I would like to get help on clarity as to whether or not my understanding of this situation is correct.
Both the main goroutine and your child goroutine are blocked waiting on reading channels that never have more data but are not closed. The child goroutine does not cause the main goroutine to block. If you want either of the goroutines to continue, you need to close their channel. The playground times out because the main goroutine is waiting for more data.
@mje That’s correct in regards to ranging over a channel but the range over the channel is expected to deadlock at a point when the runtime can no longer detect the possibility of a future write into the channel.
Say for example, this code here. It’s basically the code from above but without the go routine.
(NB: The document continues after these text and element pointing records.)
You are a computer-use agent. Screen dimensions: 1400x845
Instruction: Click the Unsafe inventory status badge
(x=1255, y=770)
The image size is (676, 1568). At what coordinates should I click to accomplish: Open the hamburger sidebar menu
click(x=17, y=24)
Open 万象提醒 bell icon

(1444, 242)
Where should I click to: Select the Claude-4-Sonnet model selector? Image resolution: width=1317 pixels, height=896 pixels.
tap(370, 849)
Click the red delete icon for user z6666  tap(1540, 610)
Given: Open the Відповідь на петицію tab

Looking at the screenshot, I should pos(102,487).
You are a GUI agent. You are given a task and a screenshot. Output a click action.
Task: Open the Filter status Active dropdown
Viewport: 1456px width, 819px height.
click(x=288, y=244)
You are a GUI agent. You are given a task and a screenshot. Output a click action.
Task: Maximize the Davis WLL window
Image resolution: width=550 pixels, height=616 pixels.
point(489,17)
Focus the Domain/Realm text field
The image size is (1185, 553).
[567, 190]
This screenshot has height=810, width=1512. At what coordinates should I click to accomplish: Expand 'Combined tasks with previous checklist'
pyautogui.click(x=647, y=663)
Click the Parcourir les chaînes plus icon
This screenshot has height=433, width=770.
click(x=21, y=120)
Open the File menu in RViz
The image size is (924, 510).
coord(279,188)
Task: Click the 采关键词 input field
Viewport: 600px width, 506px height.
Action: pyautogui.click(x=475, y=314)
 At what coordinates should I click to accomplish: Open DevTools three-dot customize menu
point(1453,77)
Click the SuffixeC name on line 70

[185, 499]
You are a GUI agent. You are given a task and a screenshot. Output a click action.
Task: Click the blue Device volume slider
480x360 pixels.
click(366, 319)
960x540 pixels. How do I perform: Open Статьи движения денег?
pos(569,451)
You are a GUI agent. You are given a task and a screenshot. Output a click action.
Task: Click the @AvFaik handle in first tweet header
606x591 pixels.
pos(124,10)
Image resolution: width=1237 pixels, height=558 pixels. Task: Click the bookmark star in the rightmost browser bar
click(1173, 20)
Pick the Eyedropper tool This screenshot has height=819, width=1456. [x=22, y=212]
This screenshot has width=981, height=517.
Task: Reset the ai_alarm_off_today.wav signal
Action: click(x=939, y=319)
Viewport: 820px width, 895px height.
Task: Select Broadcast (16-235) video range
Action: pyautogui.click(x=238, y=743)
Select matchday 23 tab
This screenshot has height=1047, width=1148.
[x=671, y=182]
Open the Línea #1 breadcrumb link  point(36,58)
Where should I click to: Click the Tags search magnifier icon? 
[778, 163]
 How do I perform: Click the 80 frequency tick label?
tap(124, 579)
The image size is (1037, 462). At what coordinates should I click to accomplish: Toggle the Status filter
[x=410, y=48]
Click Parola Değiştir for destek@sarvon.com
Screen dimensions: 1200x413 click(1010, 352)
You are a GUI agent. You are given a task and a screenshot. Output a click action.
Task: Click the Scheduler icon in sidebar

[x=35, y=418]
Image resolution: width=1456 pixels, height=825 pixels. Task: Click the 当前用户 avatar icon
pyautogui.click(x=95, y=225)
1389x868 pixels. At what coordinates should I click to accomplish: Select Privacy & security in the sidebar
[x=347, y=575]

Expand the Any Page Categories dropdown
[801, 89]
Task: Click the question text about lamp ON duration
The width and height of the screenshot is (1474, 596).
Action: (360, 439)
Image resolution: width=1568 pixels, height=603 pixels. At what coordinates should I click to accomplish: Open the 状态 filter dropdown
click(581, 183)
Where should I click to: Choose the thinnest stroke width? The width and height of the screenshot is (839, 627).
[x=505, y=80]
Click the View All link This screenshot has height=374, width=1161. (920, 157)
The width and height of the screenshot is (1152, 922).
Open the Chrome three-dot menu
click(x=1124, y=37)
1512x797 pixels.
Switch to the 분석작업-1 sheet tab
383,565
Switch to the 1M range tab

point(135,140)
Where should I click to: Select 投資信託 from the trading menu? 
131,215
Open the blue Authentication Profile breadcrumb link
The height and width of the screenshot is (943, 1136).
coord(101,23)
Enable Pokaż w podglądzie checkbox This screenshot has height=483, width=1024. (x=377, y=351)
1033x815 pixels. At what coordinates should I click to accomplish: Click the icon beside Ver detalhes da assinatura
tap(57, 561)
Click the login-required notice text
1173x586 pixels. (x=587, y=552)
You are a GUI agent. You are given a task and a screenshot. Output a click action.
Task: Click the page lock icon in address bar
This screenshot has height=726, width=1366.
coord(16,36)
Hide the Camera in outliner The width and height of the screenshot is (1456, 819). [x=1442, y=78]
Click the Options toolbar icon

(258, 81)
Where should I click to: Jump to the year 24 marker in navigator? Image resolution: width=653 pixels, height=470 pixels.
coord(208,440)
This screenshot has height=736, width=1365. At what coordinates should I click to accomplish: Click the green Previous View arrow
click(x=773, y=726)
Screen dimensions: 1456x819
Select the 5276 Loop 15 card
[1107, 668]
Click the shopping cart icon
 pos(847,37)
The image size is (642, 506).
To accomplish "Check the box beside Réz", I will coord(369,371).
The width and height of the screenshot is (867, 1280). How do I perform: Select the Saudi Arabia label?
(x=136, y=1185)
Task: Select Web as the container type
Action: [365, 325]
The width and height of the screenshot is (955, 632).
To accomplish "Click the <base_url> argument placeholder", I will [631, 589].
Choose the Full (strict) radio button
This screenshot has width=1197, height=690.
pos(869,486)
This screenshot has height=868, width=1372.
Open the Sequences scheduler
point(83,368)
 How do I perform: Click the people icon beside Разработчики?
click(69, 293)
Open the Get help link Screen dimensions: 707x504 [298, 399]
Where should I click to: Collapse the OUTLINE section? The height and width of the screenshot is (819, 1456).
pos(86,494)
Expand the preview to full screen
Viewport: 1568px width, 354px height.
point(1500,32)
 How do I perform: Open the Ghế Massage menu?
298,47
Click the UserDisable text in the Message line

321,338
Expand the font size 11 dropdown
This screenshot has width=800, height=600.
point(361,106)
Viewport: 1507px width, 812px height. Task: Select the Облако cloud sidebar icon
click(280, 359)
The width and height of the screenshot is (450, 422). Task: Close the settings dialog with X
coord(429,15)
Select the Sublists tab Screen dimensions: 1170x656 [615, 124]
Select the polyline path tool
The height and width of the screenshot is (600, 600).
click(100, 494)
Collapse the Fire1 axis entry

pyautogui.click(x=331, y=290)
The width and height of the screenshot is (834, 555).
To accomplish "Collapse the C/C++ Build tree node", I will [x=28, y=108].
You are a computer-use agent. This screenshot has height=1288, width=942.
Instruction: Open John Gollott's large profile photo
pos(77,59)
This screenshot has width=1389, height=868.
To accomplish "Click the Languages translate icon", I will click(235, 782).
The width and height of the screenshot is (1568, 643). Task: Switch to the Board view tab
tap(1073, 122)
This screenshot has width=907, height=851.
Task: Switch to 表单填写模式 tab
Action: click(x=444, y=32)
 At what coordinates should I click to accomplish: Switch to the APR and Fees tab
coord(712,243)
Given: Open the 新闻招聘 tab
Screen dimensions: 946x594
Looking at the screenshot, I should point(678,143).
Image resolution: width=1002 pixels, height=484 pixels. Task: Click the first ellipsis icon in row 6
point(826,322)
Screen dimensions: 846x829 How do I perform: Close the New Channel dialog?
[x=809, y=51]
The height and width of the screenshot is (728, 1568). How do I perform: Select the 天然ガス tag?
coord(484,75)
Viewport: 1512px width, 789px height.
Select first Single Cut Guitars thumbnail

Running it will deadlock as expected which makes we wonder why the other part, once added, causes the code to block forever since the main routine and goroutine are independent.
@mje So, here’s my possible justification… just hoping it’s the right one.
a range over a channel will listen to incoming messages to that channel and will never stop until the runtime figures that there’s no possibility of writing into the channel in the future.
now…this means that if you have a single routine and there’s no case where the routine will write into the channel, the range will stop and run into a deadlock if the channel never received a close signal.
now, because there’s a goroutine somewhere inside the main routine, the runtime has to wait because it is unsure whether or not there will be a write into the range channel.
But why is the runtime unsure? Well…this is likely because the goroutine inside the main routine is ranging over a time.Tick which is known to be prone to resource/memory leak.
now, the other go routine that has the time.Tick is writing into a channel that’s full…that will cause a block and the routine will stay open for ever.
Now, since the main routine thinks the subroutine is still working and might be in need of the burstyRequest channel range (it’s a matter of tendency), it will never run the range into a deadlock hence, the waiting forever.
I think you’re right that this might happen because the other goroutine is still running: I rewrote your second example with an infinite for loop and it doesn’t deadlock anymore: Go Playground - The Go Programming Language
EDIT: apparently, the Go deadlock detector issues a deadlock if the number of threads created and active is higher than the number of threads waiting for work (overly simplified). This means that a “spinning” goroutine such as this one will trick the deadlock detector. I’ve found this explained in this medium post and in a stack overflow post (which I can’t link yet because I can give a max of 2 links:') )
That’s right @ozoniuss I really appreciate this articles you linked. I do hope you’ll be able to link the last one once the forum allows you the access. Really appreciate everyone’s contribution in providing clarity to the question.